Madonna released the career-spanning compilation The Immaculate Collection in 1990, when she was at the absolute peak of her powers, and it’s one of the all-time greatest greatest-hits albums. The Immaculate Collection is just end-to-end bangers. It’s got seven #1 singles, and it also has a lot of truly iconic songs that had to be on there, even if they didn’t make it to #1: “Holiday,” “Borderline,” “Material Girl,” “Into The Groove.” Practically every song on The Immaculate Collection is a party-starter. To listen to The Immaculate Collection straight through is to marvel at a truly masterful pop career.

The Immaculate Collection is even more impressive when you think about what didn’t make it onto the album. Consider the Immaculate Collection omission “Who’s That Girl.” That’s the title song from the first movie where Madonna played the lead, and it was a genuinely big song. But Madonna didn’t make room for “Who’s That Girl” on The Immaculate Collection. She had too many great songs. A mediocre single couldn’t get a spot on The Immaculate Collection, even if that song was a #1 hit.

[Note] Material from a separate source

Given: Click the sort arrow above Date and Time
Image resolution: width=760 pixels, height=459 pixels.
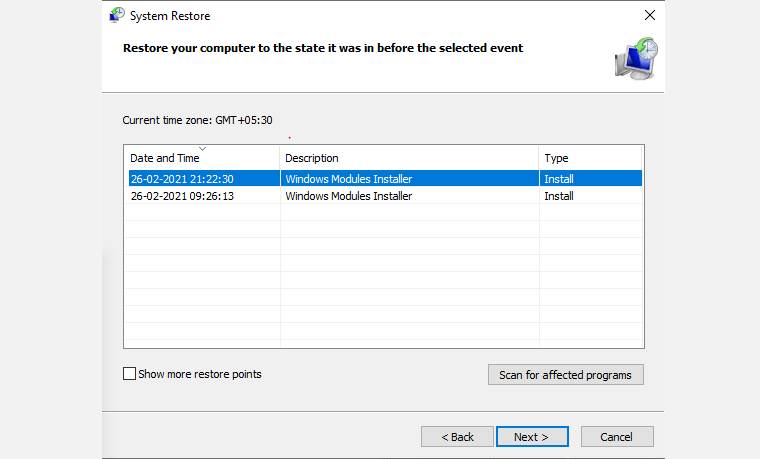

You couldn’t blame Madonna if she wanted to forget all about Who’s That Girl. Madonna made the 1987 movie when she was trying to turn her pop stardom into movie stardom, and things weren’t going too well. Madonna had played her first real dramatic role in the 1985 comedy Desperately Seeking Susan. The film was a critical and commercial hit, and Madonna was great in it. But Madonna had followed Susan by co-starring with her then-husband Sean Penn in 1986’s Shanghai Surprise, a catastrophic flop. After Shanghai Surprise, Hollywood still had faith in Madonna, and she got to make most of the important choices on Who’s That GirlWho’s That Girl is fully Madonna’s. It did even worse than Shanghai Surprise.

I’ve never seen Who’s That Girl, but it looks like pure doodoo. Madonna plays Nikki Finn, a screwball sexpot with a grating Betty Boop voice. At the beginning of the film, she’s framed for her boyfriend’s murder. After she’s been in jail for a few years, Griffin Dunne’s uptight lawyer guy, for reasons unclear from the Wikipedia plot summary, has to pick her up from jail just before marrying the daughter of the richest man in New York. Hijinks ensue, and Madonna and Griffin Dunne fall in love. Who’s That Girl bricked hard at the box office, earning less than half its production budget and getting intensely bad reviews.

It probably didn’t help that the movie seems very reminiscent of Jonathan Demme’s Something Wild, an actual masterpiece that came out just a year earlier. Also, Who’s That Girl came two years after Griffin Dunne had been a square yuppie dork on a wild adventure in Scorsese’s After Hours. So Who’s That Girl was a not-as-good version of a couple of things that had just been done very well. It smelled like a superstar’s indulgent vanity project because that’s what it was.